Our legal system is composed of two different types of cases, criminal and civil. From how they are prosecuted to the burden of proof, criminal and civil cases are very different.
Criminal actions are considered offenses against society as a whole, even though the crime may have been directed at one person. They are generally prosecuted by the state. The case is filed by the state and the victim is not named as a party in the case. A jury is used to determine the outcome of the matter.
Civil actions, on the other hand, are typically disputes between individuals or individuals and corporate or governmental organizations regarding the duties and responsibilities they owe one another. The wronged party files the case. Although civil cases are tried in front of juries in some instances, many are decided by a judge.
The standard of proof is vastly different. There are generally greater consequences in a criminal case (i.e. jail time), so it is harder to prove. The jury must be convinced “beyond reasonable doubt.” Civil cases have a lower standard of proof like “preponderance of evidence,” which means that the event in question more than likely occurred in a certain way.

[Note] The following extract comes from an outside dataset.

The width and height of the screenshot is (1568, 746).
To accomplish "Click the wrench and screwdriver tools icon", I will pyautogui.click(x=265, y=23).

There are more protections in place in a criminal trial, such as protection against illegal search and seizure guaranteed by the 4th Amendment. In order to assure a fair trial, the defendant is entitled to have an attorney present during all phases of the proceedings. If he or she cannot afford an attorney, the state must provide one. In civil cases, defendants must pay for an attorney or defend themselves.
In terms of punishment, jail time is a potential punishment in a criminal case, but in a civil case, punishment usually results in monetary damages or issuance of a court order to do or not do something.